— start —
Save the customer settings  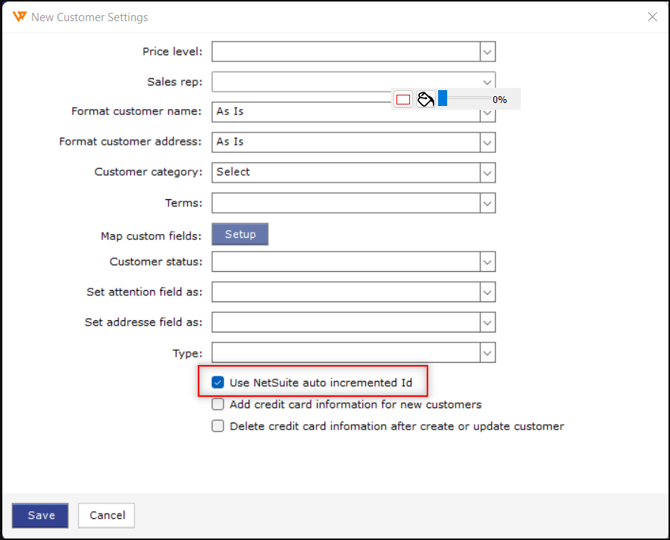pos(41,515)
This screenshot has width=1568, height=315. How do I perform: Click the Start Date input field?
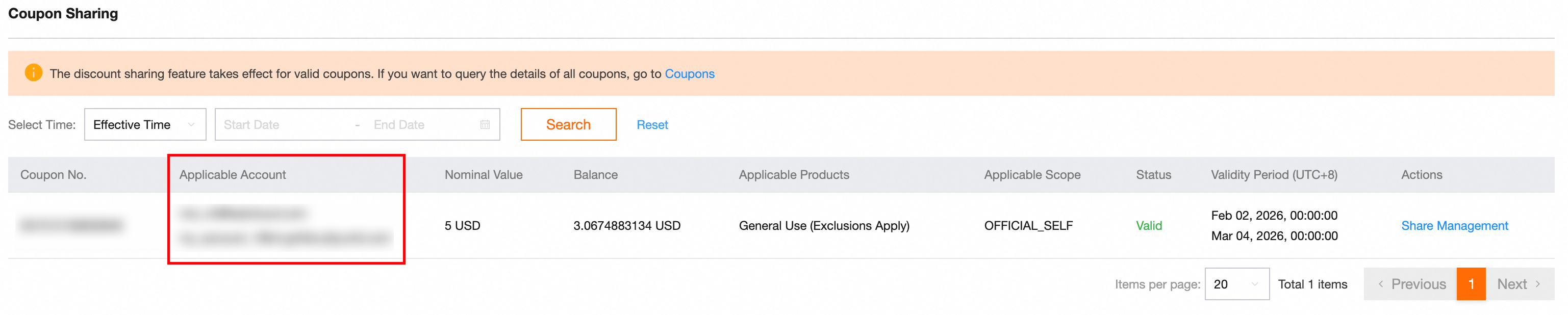[x=283, y=125]
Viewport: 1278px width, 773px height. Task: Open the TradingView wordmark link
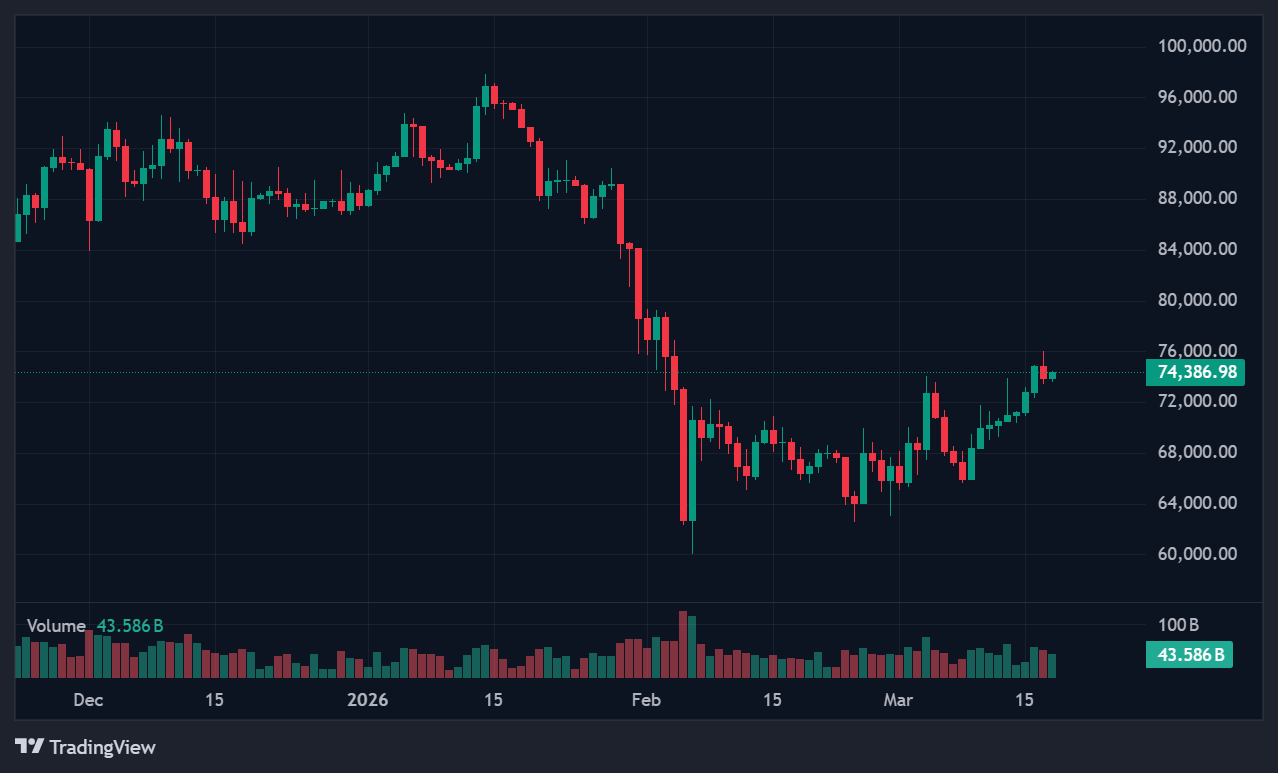(102, 747)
— end —
Brief
Rewrite the stretch of the data from the line containing "Viewport: 1278px width, 773px" through the end, replacing "wordmark" with "logo" and keeping everything else the same. Omit the pictures from your answer.

Result of this task
Viewport: 1278px width, 773px height. Task: Open the TradingView logo link
(102, 747)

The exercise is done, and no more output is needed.